Python Version Installation
== 3.8 pip install "fmtutil>=0.4,<0.5.0"
>=3.9,<3.13 pip install -U fmtutil

Formatter Objects

The main purpose is Formatter Objects for parse and format with string value, such as Datetime, Version, and Serial formatter objects. These objects were used for parse any filename with put the format string value.

The formatter able to enhancement any format value from sting value, like in Datetime, for %B value that was designed for month shortname (Jan, Feb, etc.) that does not support in build-in datetime package.
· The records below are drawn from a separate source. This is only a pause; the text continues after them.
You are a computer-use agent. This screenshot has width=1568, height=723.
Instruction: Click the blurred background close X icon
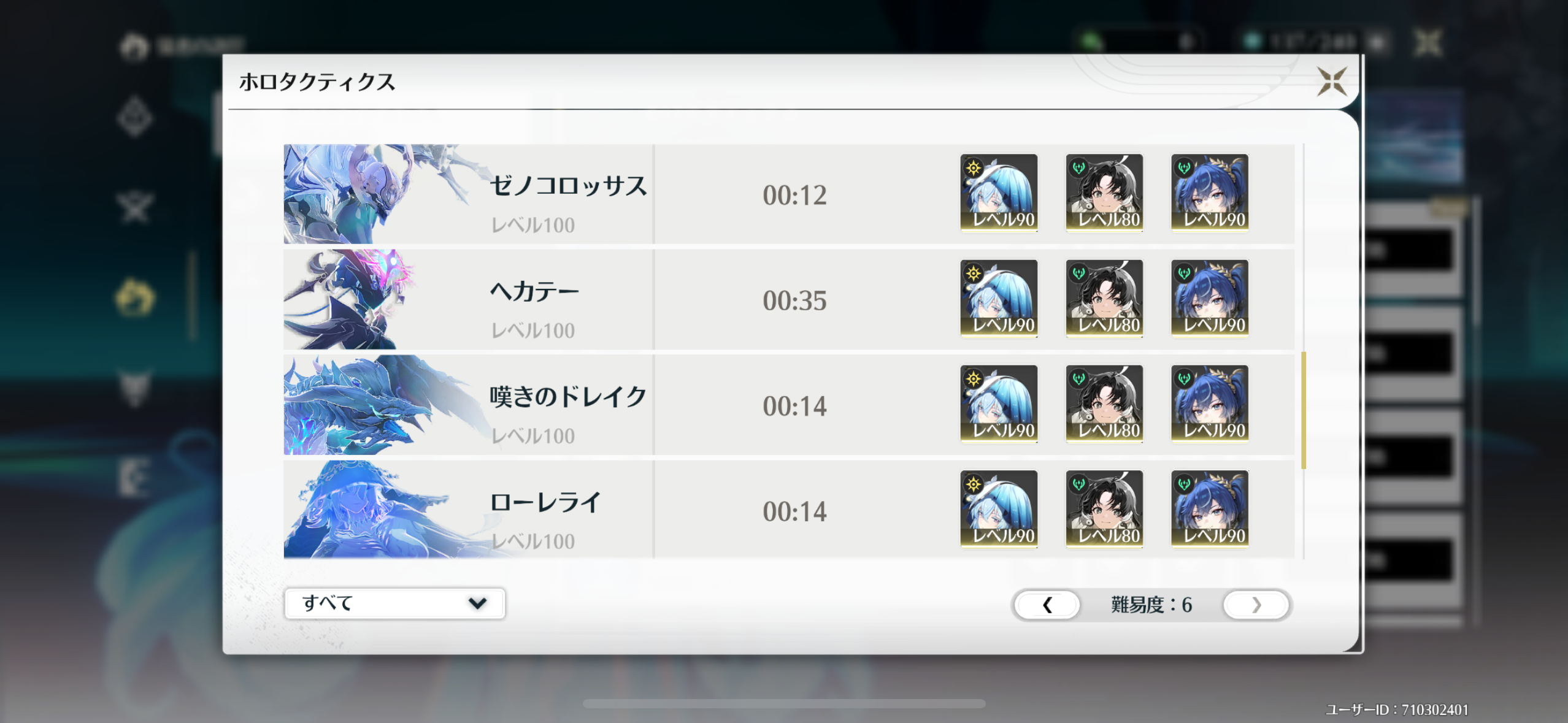click(1428, 43)
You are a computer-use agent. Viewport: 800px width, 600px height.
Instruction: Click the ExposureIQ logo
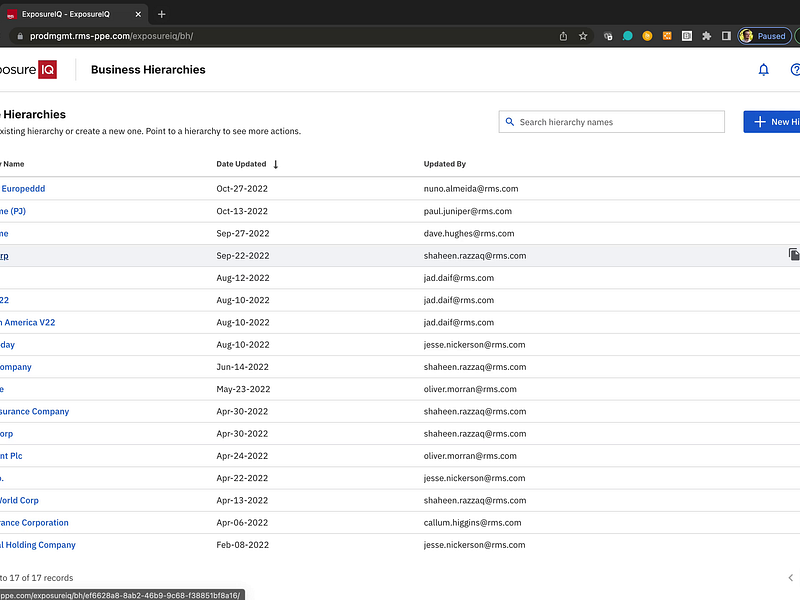click(28, 70)
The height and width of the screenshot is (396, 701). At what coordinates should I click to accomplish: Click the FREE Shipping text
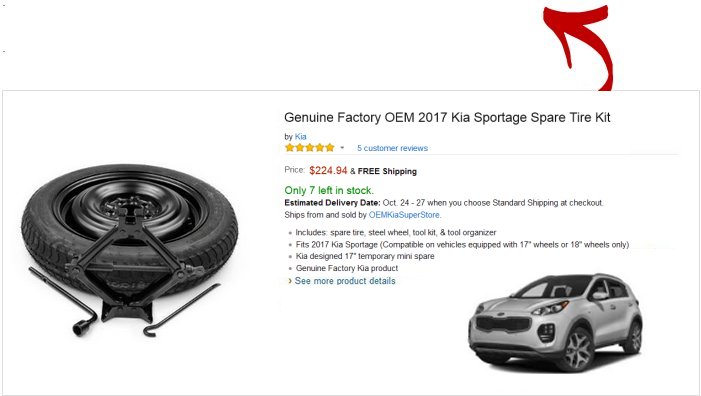click(387, 171)
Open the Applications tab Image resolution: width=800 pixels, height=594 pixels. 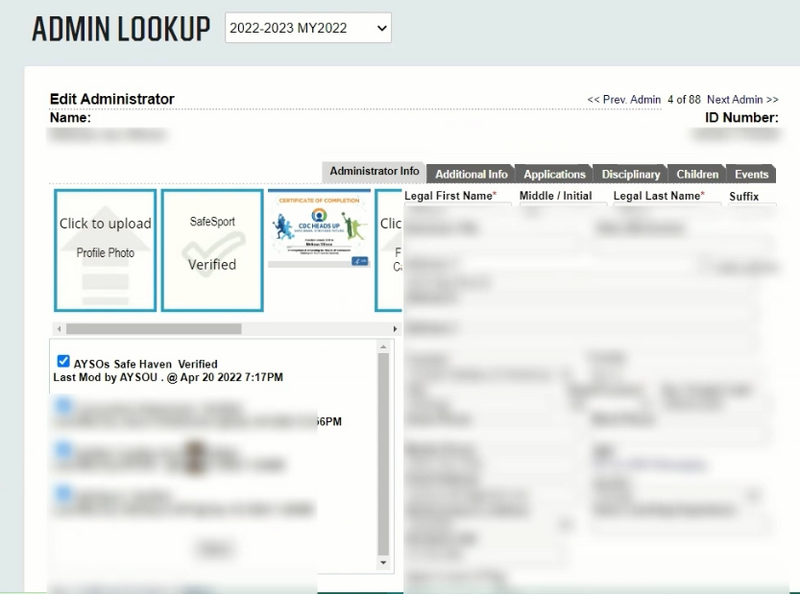coord(554,173)
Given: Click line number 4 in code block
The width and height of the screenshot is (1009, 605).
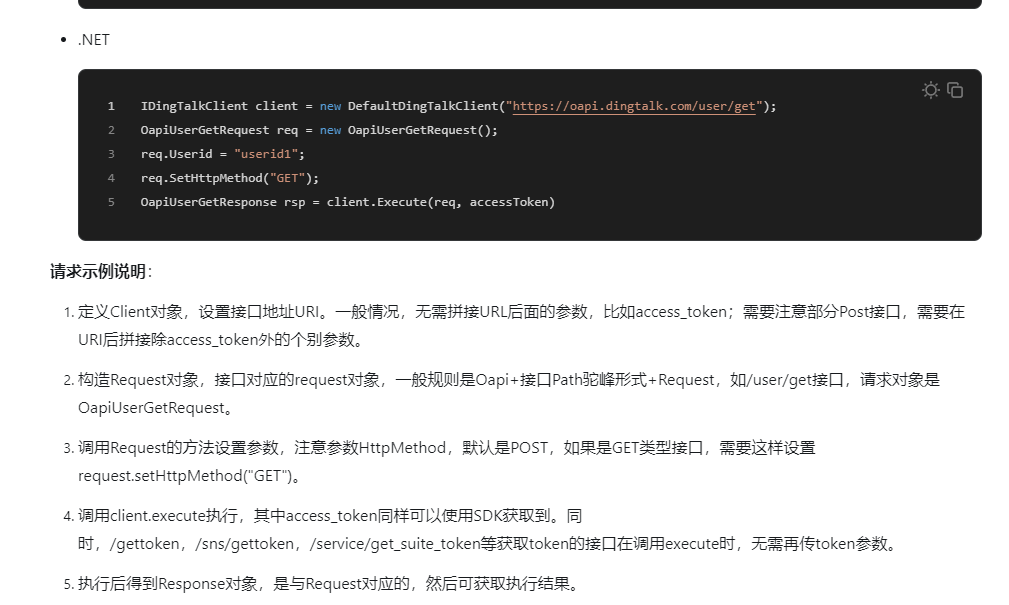Looking at the screenshot, I should pyautogui.click(x=111, y=178).
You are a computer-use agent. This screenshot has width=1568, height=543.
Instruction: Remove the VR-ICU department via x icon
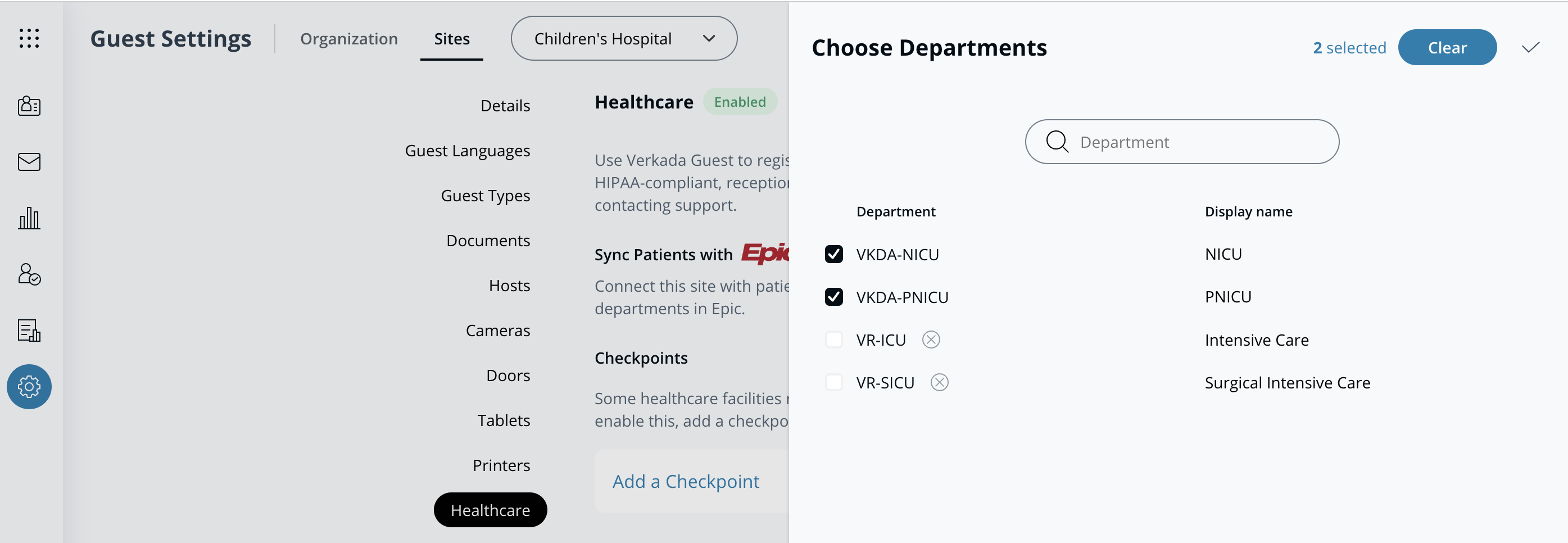pos(931,340)
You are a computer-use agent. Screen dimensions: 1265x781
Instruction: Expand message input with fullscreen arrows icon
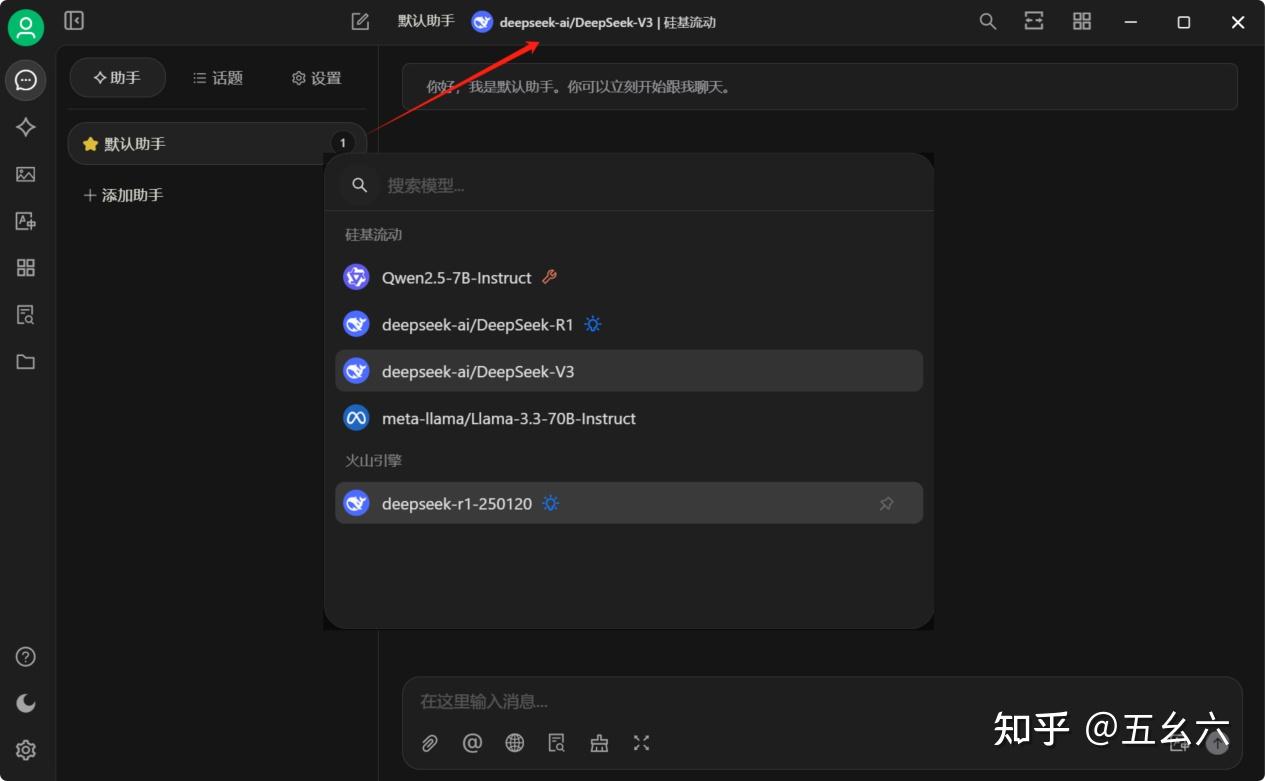[x=641, y=743]
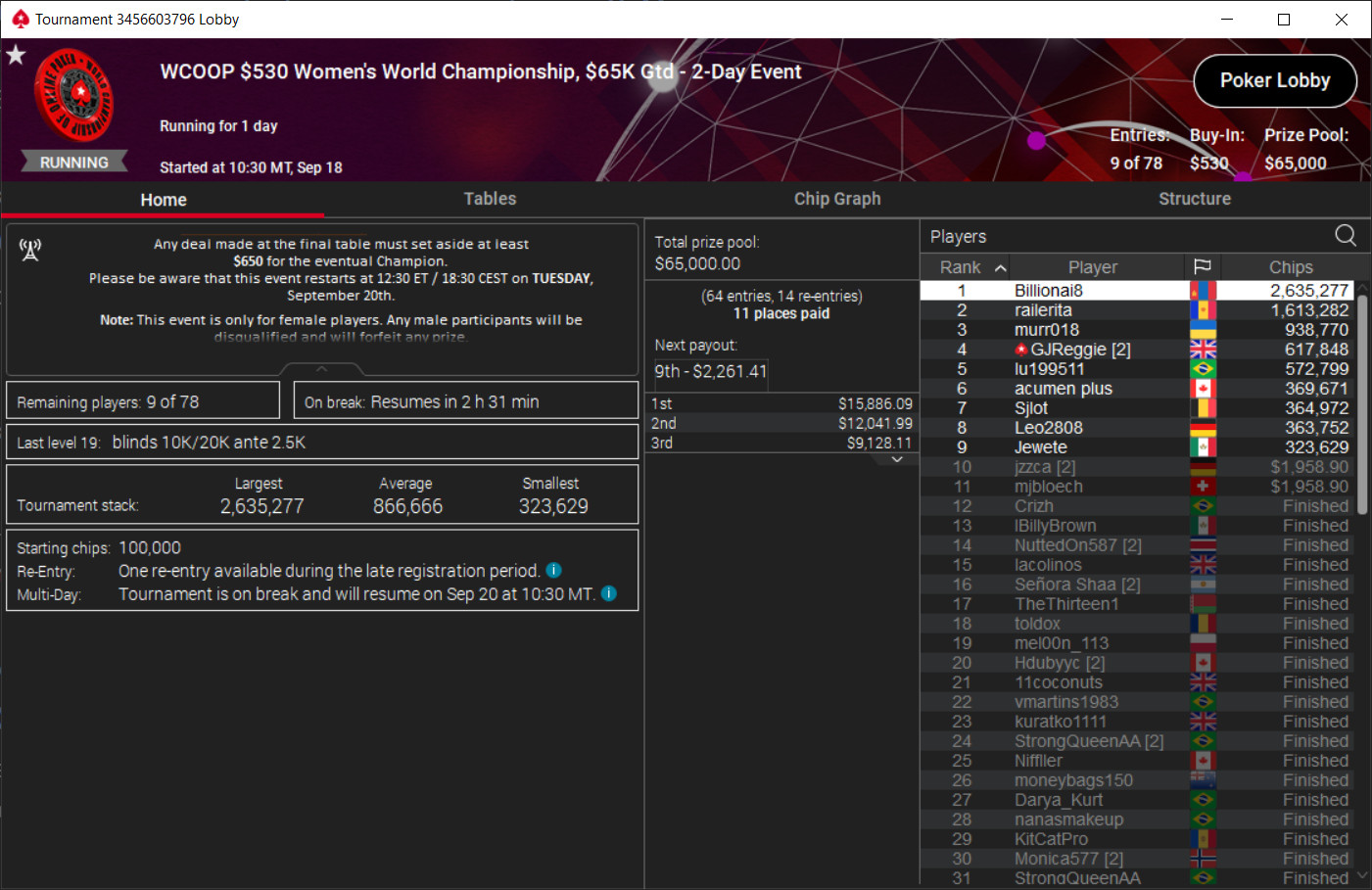Screen dimensions: 1372x890
Task: Click the Brazil flag beside lu199511
Action: click(1204, 368)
[!IMPORTANT] The main usage of this formatter object is parse and format method.

Datetime

from fmtutil import Datetime

datetime = Datetime.parse(value='Datetime_20220101_000101', fmt='Datetime_%Y%m%d_%H%M%S')
datetime.format('New_datetime_%Y%b-%-d_%H:%M:%S')
>>> 'New_datetime_2022Jan-1_00:01:01'

Supported Datetime formats

Version

from fmtutil import Version

version = Version.parse(value='Version_2_0_1', fmt='Version_%m_%n_%c')
version.format('New_version_%m%n%c')
>>> 'New_version_201'

Supported Version formats

Serial

from fmtutil import Serial

serial = Serial.parse(value='Serial_62130', fmt='Serial_%n')
serial.format('Convert to binary: %b')
>>> 'Convert to binary: 1111001010110010'

Supported Serial formats

Naming

from fmtutil import Naming

naming = Naming.parse(value='de is data engineer', fmt='%a is %n')
naming.format('Camel case is %c')
>>> 'Camel case is dataEngineer'

Supported Naming formats

Storage

from fmtutil import Storage

storage = Storage.parse(value='This file have 250MB size', fmt='This file have %M size')
storage.format('The byte size is: %b')
>>> 'The byte size is: 2097152000'

Supported Storage formats

Constant

from fmtutil import Constant, make_const
from fmtutil.exceptions import FormatterError

const = make_const({'%n': 'normal', '%s': 'special'})
try:
    parse_const: Constant = const.parse(value='Constant_normal', fmt='Constant_%n')
    parse_const.format('The value of %%s is %s')
except FormatterError:
    pass
>>> 'The value of %s is special'

[!NOTE] This package already implement the environment constant object, fmtutil.EnvConst.
Read more about this formats

FormatterGroup Object

The FormatterGroup object, FormatterGroup, which is the grouping of needed mapping formatter objects and its alias formatter object ref name together. You can define a name of formatter that you want, such as name for Naming, or timestamp for Datetime.

Parse:

from fmtutil import make_group, Naming, Datetime, FormatterGroupType

group: FormatterGroupType = make_group({'name': Naming, 'datetime': Datetime})
group.parse('data_engineer_in_20220101_de', fmt='{name:%s}_in_{timestamp:%Y%m%d}_{name:%a}')
>>> {
>>>     'name': Naming.parse('data engineer', '%n'),
>>>     'timestamp': Datetime.parse('2022-01-01 00:00:00.000000', '%Y-%m-%d %H:%M:%S.%f')
>>> }

Format:

from fmtutil import FormatterGroup
from datetime import datetime

group_01: FormatterGroup = group({'name': 'data engineer', 'datetime': datetime(2022, 1, 1)})
group_01.format('{name:%c}_{timestamp:%Y_%m_%d}')
>>> dataEngineer_2022_01_01

Usecase

If you have multi-format filenames on the data source directory, and you want to dynamic getting max datetime on these filenames to your app, you can use a formatter group.

from typing import List

from fmtutil import (
  make_group, Naming, Datetime, FormatterGroup, FormatterGroupType, FormatterArgumentError,
)

name: Naming = Naming.parse('Google Map', fmt='%t')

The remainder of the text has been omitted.